MY DEAR CHILD
Staring at your puffy face in the cot,
I realize all the hurt I’ve been carrying in my heart.
Forgive me, my dear child; I suppose I didn’t know,
Didn’t know that the ghosts of my past still haunt me, even now.
Forgive me, my dear child,
If I’m unable to love you maternally—with tenderness and warmth,
To love you like other children are loved.
Forgive me, my child,
If trauma from my past comes knocking—and it does so ever often—
Because then, I will be different.
Let me tell you my child,
I was raised in hell; I was raised disapprovingly.
I was smacked and pounded often— like that one time I lost a cent on the way to church,
Or that one time we had a visitor, and cups worth ten cents broke,
Or the day I went to the river with Tom and his mates while meat was boiling in the cauldron.
As I look at the scars now, I want to inflict them on you—
I want to pass them on to you, and maybe then, there’ll be room for you in my heart.
My mother said, when I first came into this world,
She hated the very sight of me.
I ruined her life, destroyed her career, disfigured her body—
And I should be grateful she didn’t dump me in the hospital trash.
And my child,
I grew up hearing this day in day out.
So how can I know any better? How can I treat you any better?

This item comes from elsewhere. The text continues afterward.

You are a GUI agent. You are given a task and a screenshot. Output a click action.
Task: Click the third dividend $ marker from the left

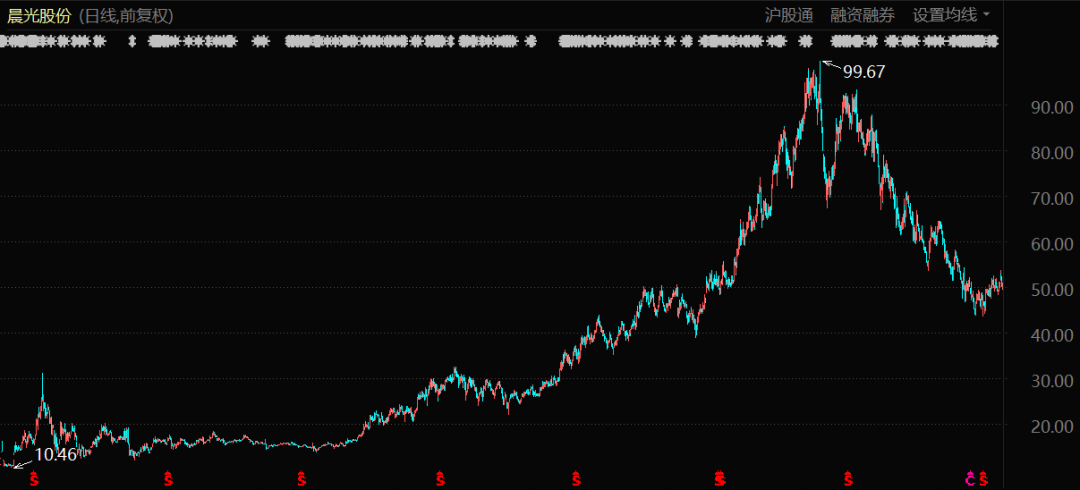coord(301,478)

How can I say you’re a blessing when my very life wasn’t and still isn’t one?
On days like these, I wish I had grown up with a father;
A dad, a hero, a protector—
And maybe then,
Maybe then I wouldn’t have these terrible thoughts.
My days would’ve been brighter; I would’ve sat among the trees,
Admired the flowers and sipped on cola atop the wet boughs.

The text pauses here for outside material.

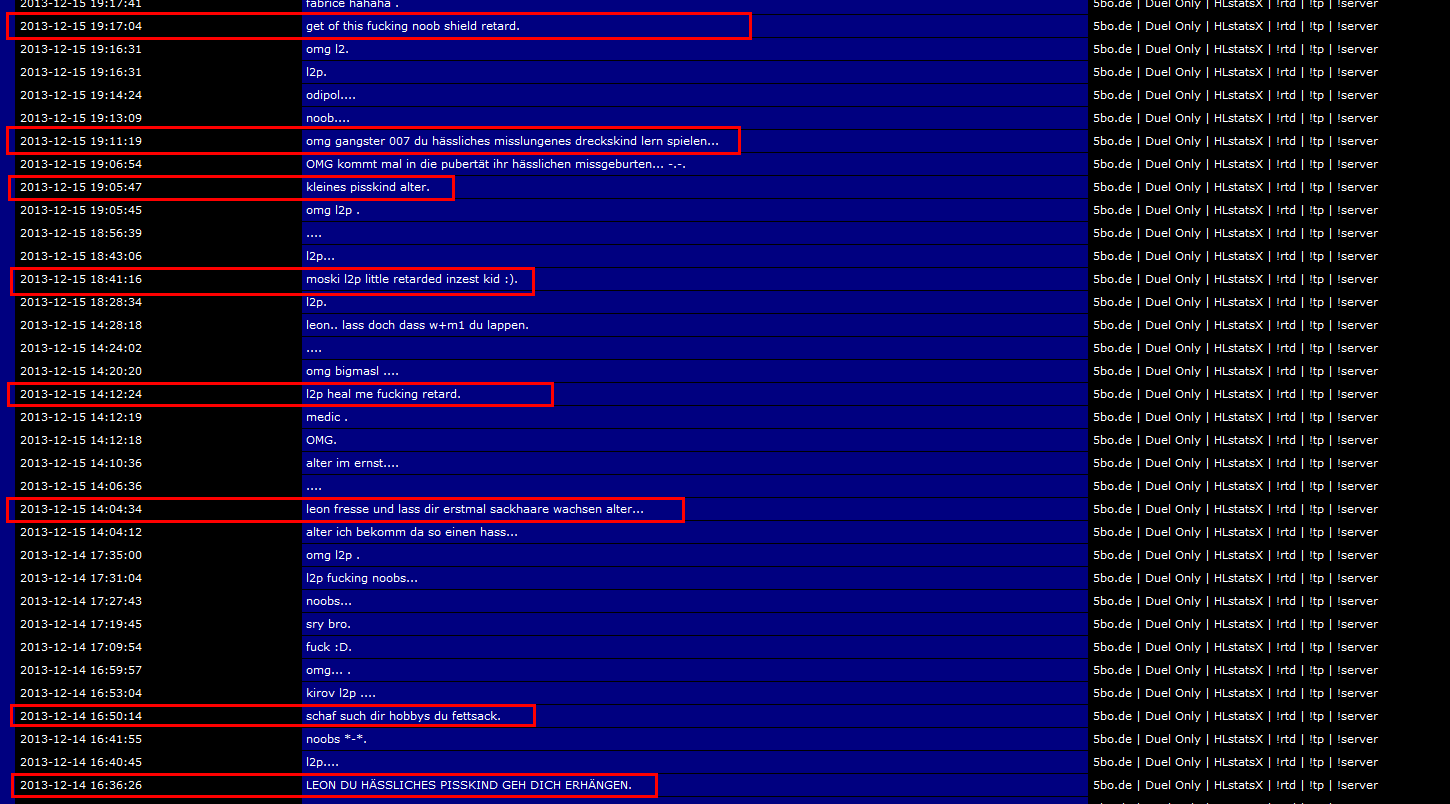Click the "alter im ernst...." message
Viewport: 1450px width, 804px height.
point(352,463)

I imagine I would have enjoyed climbing them.
What about you, my dear child?
Will you one day sit among willow trees on a sunny afternoon—
And wish I was dead? Wish you were different?
Wish for a different day to be born?
While looking at your scars,
Passed down like generational curses, daughter to daughter chain—
Will you curse me?
I wish you would, because maybe then I’ll be able to rest in peace.

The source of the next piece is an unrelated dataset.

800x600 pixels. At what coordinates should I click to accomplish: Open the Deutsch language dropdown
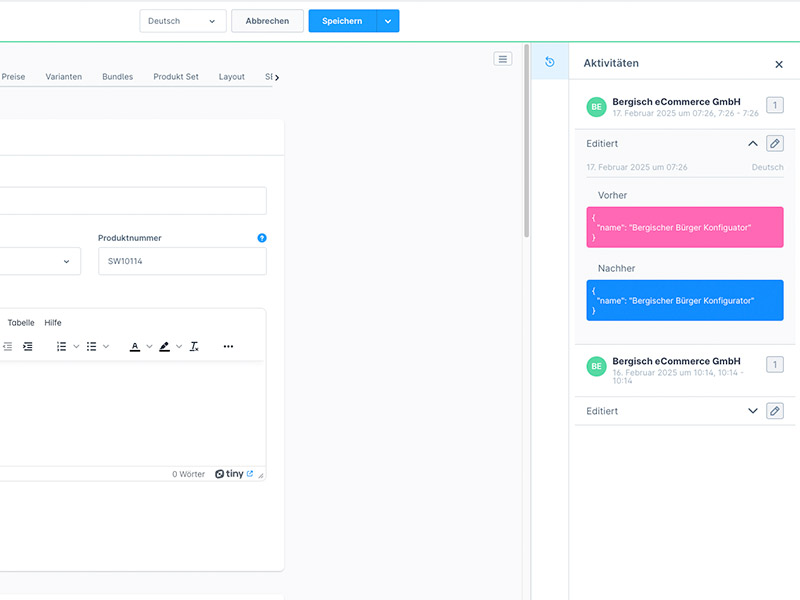[x=183, y=21]
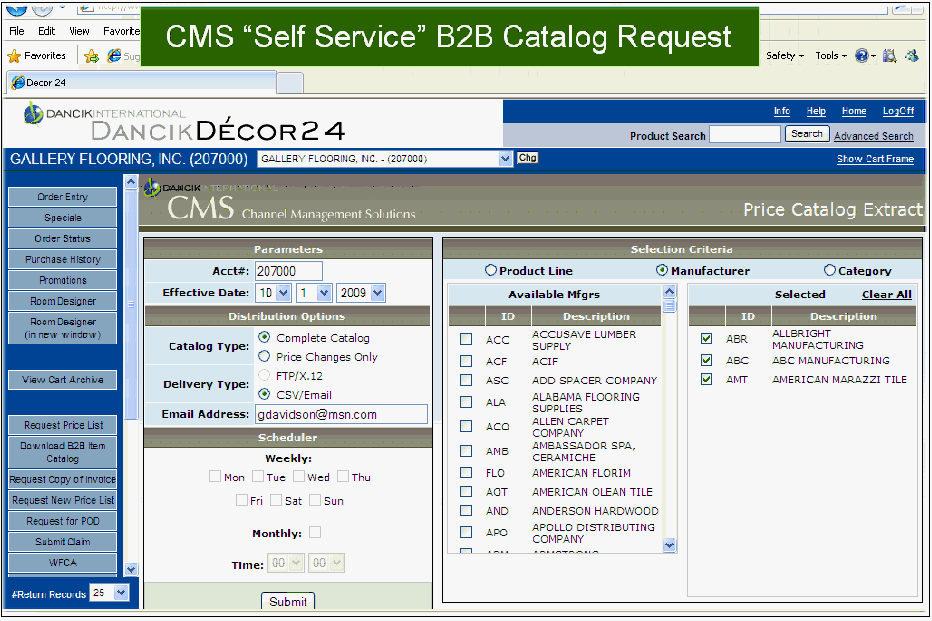Screen dimensions: 932x621
Task: Click the Chg account change button
Action: click(527, 158)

On those days my dear child,
Remember I didn’t know better, mother was broken.
Mother was gone from this world and all that existed in her place was demons from her past.
All that existed was inflicted pain, trauma, depression.
Heartaches and a broken soul.
Remember mother did the best she could.
My dear child, I love you.
And that is all I murmur as your tiny hands intertwine with mine.